Spatial audio promises immersive virtual experiences that engage more of the senses
Virtual reality’s goal is to fully immerse a person in a digital landscape, triggering the same kinds of physical and psychological reactions they would experience in the real world. In virtual reality (VR) parlance, this is called “presence”—a mental state in which people recall VR experiences as if they had actually occurred. Computer graphics have improved dramatically in recent years, and advances in haptic, or touch, VR technology are beginning to allow users to feel sensations such as temperature, pressure and vibrations. For VR to really take hold of a person, however, a dynamic soundscape is essential.
One of the most significant developments in VR sound is “spatial audio,” which is designed to mimic the pitch, volume, reverberation level and other audio cues the brain would expect during a real-world experience. “With our hearing we can sense what happens in those directions around us where we cannot see, [such as] car tires screeching behind us, and react—jump out of the way—without the need for visual input,” says Kai Havukainen, senior product manager for audio at Nokia Technologies, which is developing spatial audio technology for some of the company’s devices.
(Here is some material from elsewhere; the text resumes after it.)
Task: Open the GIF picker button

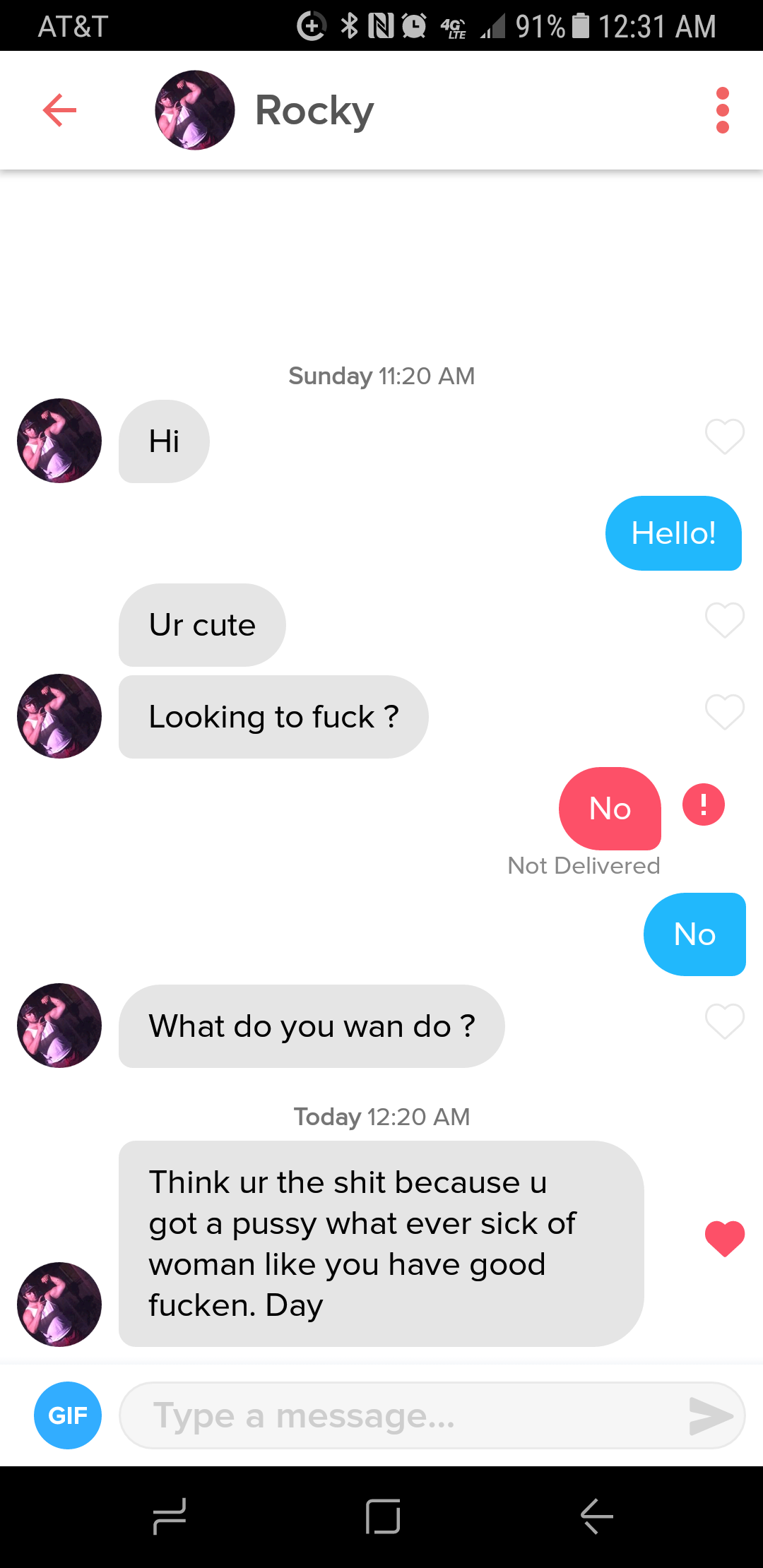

Spatial audio allows VR programmers to create content whose sounds can come from any direction, says Tom Smurdon, audio design manager for Oculus VR, which is owned by Facebook. “There’s wind in the trees above your head, there’s the sound of water coming from a river at your feet and now there’s sound from somebody sitting right next to you, whispering in your ear,” he says. “Everybody is still learning how powerful spatial audio can be.”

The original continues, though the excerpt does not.